Economic forecasting can be defined as the process of attempting to predict the future condition of the economy by employing a combination of important and widely followed indicators. Economic forecasting typically attempts to come up with future GDP growth rate, inflation rate, unemployment rate and interest rate, among others.
Accurate economic forecasts are important because they can foster confidence and stability in an economy. For example, the national treasury is responsible for managing government finances and allocating funds to relevant departments. When people listen to budget speeches and forecasts, they form expectations, which determine their behavior.
There have been lively discussions surrounding economic forecasts (inflation in particular), and once again, it is that time of the year when forecasts are made and shared. It would be good to discuss why forecasting is a tricky yet indispensable business.
Economic forecasting is tricky because economies, like weather systems, are complex. Instead of having a foundation based on more predictable physical laws, economies are built on human behavior, which naturally involves uncertainty. Demand behavior, for instance, is shaped largely by individual tastes and preferences, which are difficult to generalize because of their volatility and idiosyncrasy. However, this does not mean that prediction becomes absolutely impossible. What must be clarified is that economists are merely describing tendencies at best.
Naturally, looking into the future involves uncertainty and risk, and the fact that forecasts are based on rough models creates a serious dilemma for policy-makers. As economic journalist Robert Samuelson notes, models exclude almost everything interesting and disruptive in life: politics, nationalism, technological change, the weather, greed, fear, ambition, ignorance and stupidity. To explain these lapses, economists often blame shocks. A shock is a catchall label that covers almost anything that an economic model could miss.

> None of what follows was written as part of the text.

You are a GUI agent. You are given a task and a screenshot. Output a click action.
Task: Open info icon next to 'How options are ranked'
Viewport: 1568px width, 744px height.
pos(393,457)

According to Samuelson, forecasting is merely telling people what they already know, or might know, by examining available information. It creates an illusion of understanding. The trouble is that there are times when radical and dramatic changes do happen, and at these moments, economists are almost as clueless as everyone else. Their crystal balls are cracked. Their economic forecasts seem to be least reliable when they are most needed.

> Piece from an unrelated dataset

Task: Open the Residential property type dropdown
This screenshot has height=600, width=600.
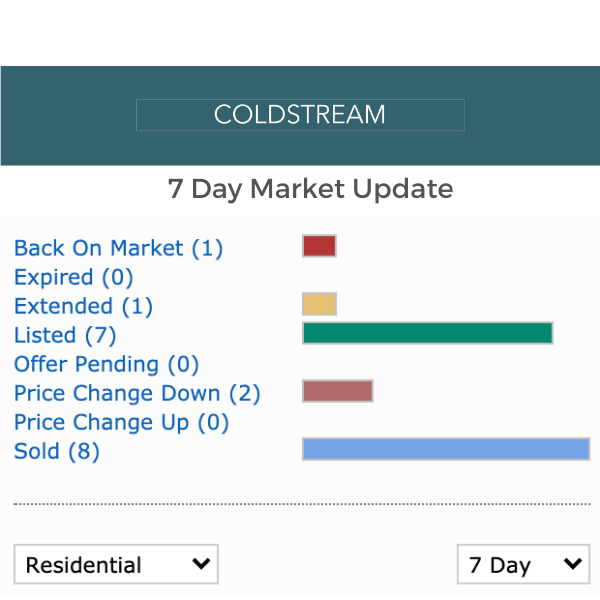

Nevertheless, despite having what might be perceived as a poor track record, economic forecasting is indispensable because it plays a crucial role in establishing even a general sense of the future, as investment author Cullen Roche argues. Roche prefers to describe forecasting as intelligent guesswork rather than crystal ball gazing. He argues that instead of making highly specific or detailed numerical forecasts, economists can provide a general indication of the likely environment in which forward-looking policy needs to be formulated.
To further clarify his point, Roche compares forecasting with preparing to set sail across an ocean. One would never claim to accurately predict the weather or conditions he might face, but he can have a general understanding of the way the vessel operates, the path, and the potential weather patterns, in order to increase the likelihood that he will reach his destination in one piece.

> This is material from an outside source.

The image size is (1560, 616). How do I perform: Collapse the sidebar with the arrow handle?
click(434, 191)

Since politics could be highly partisan, such as when government agencies produce unrealistic scenarios in an attempt to justify legislation, most rational people might regard government economic forecasts with healthy doses of skepticism. Thus, people can benefit from forecasts offered by private sector economists and academics, for these provide alternative views.
Although forecasts can influence people’s expectations, is it sensible to call out particular forecasters for making inaccurate predictions? Perhaps, there is a need to differentiate between accuracy and precision. In science, measurements that are close to a standard or known value are said to be accurate, whereas measurements that are close to each other are said to be precise.
The best case is that all forecasts are accurate (and thus also precise), but this world is obviously not perfect. In a more natural setting, there is variation across forecasts (measurements not necessarily precise), but at least there are accurate predictions. The worst case is that all forecasts are inaccurate (although likely to be precise, as will be explained shortly).
The suggestion to call out wrong forecasters runs the risk of groupthink, which occurs when a group of well-intentioned forecasters makes irrational decisions that are spurred by the urge to conform or the discouragement of dissent. As Samuelson puts it, to stray too far from one’s peers is to risk looking foolish alone. There is less embarrassment in being wrong with everyone else.
Thus, groupthink is likely to result in the worst case.
Ser Percival K. Peña-Reyes, PhD, teaches economics at the Ateneo de Manila University.